## Start MATERIAL SUPPLIED

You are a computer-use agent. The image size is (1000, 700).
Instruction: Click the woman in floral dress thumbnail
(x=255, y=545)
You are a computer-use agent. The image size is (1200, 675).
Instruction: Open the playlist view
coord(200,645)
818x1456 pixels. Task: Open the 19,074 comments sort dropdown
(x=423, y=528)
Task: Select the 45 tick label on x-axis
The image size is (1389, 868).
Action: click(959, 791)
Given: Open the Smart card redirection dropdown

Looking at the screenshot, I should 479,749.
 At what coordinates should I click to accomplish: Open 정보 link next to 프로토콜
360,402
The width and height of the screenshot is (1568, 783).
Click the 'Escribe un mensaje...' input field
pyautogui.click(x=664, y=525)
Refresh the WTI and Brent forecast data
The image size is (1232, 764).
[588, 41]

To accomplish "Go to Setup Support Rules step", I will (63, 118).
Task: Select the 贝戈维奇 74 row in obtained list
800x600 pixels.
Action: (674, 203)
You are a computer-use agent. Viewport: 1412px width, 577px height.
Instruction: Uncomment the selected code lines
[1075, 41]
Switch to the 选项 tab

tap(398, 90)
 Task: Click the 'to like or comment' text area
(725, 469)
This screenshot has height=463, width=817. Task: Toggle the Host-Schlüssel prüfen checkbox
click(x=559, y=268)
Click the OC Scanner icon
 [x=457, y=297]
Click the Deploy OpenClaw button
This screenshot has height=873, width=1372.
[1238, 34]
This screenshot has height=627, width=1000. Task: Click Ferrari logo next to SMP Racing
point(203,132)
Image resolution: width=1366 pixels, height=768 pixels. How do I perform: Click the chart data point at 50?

## End MATERIAL SUPPLIED

TASK TO CARRY OUT -> Copy the items above, running from the start of the items through the line that contains "will (63, 118).", keeping every line unchanged.

THE SOLUTION ->
You are a computer-use agent. The image size is (1000, 700).
Instruction: Click the woman in floral dress thumbnail
(x=255, y=545)
You are a computer-use agent. The image size is (1200, 675).
Instruction: Open the playlist view
coord(200,645)
818x1456 pixels. Task: Open the 19,074 comments sort dropdown
(x=423, y=528)
Task: Select the 45 tick label on x-axis
The image size is (1389, 868).
Action: click(959, 791)
Given: Open the Smart card redirection dropdown

Looking at the screenshot, I should 479,749.
 At what coordinates should I click to accomplish: Open 정보 link next to 프로토콜
360,402
The width and height of the screenshot is (1568, 783).
Click the 'Escribe un mensaje...' input field
pyautogui.click(x=664, y=525)
Refresh the WTI and Brent forecast data
The image size is (1232, 764).
[588, 41]

To accomplish "Go to Setup Support Rules step", I will (63, 118).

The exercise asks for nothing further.